Richard Bray is a petroleum geologist with 20 years experience. Since graduating from the University of Hull, England, with a BSc (Hons.) degree in geology, he has worked internationally with a number of service and consulting organizations. In latter years he has worked closely with Geotrack International, specializing in the application of AFTA and thermal history reconstruction methods to source rock maturity and basin modeling problems. He is associate geoscientist with Exploration Consultants Ltd., involved in the management of regional basin evaluation and hydrocarbon exploration studies.

Steve Lawrence is principal geological consultant with ECL Ltd. He is widely experienced in management of exploration projects ranging from regional appraisal of exploration potential to prospect generation and evaluation. He specializes in integrated basin analysis techniques and modeling of basin development in the context of regional structure and plate tectonics and has pioneered "cross-over" techniques between the hydrocarbon and mineral exploration industries. Before joining ECL in 1978 he worked as operations and exploration geologist for Amoco U.K. and Cluff Oil Ltd. He graduated from the University of London with a BSc (Hons.) degree in geology.

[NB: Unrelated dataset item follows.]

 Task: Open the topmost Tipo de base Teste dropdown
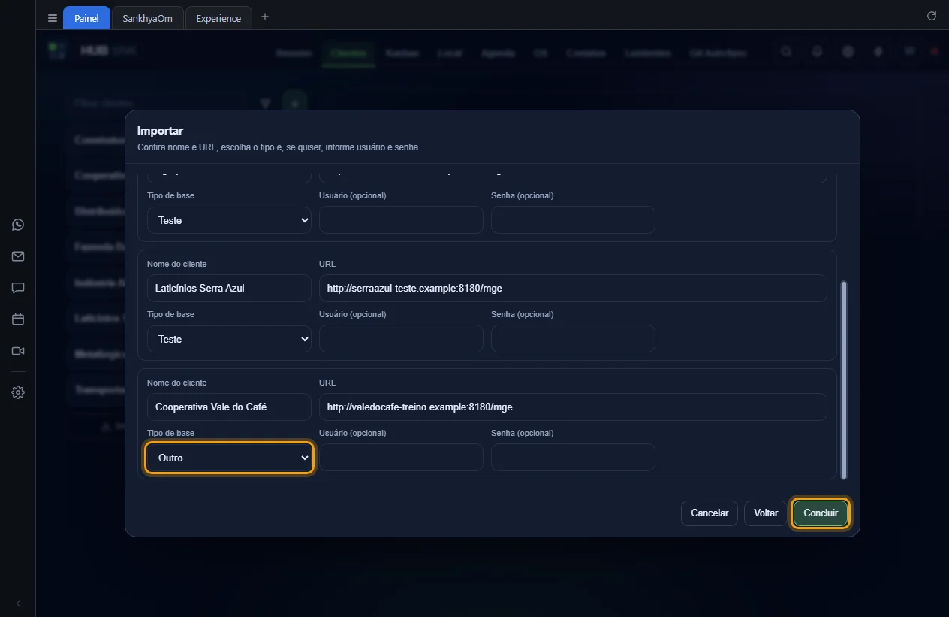(229, 220)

Dr. Roger Swart is a petroleum explorationist and technical manager with Namcor responsible for overseeing the technical aspects of Namcor's role in hydrocarbon exploration and development. Before joining Namcor he worked 12 years for the Geological Survey of Namibia, where he did extensive field work and was awarded a PhD degree for a study of Neoproterozoic turbidites in 1991. He is a graduate of Rhodes University, Grahamstown, South Africa.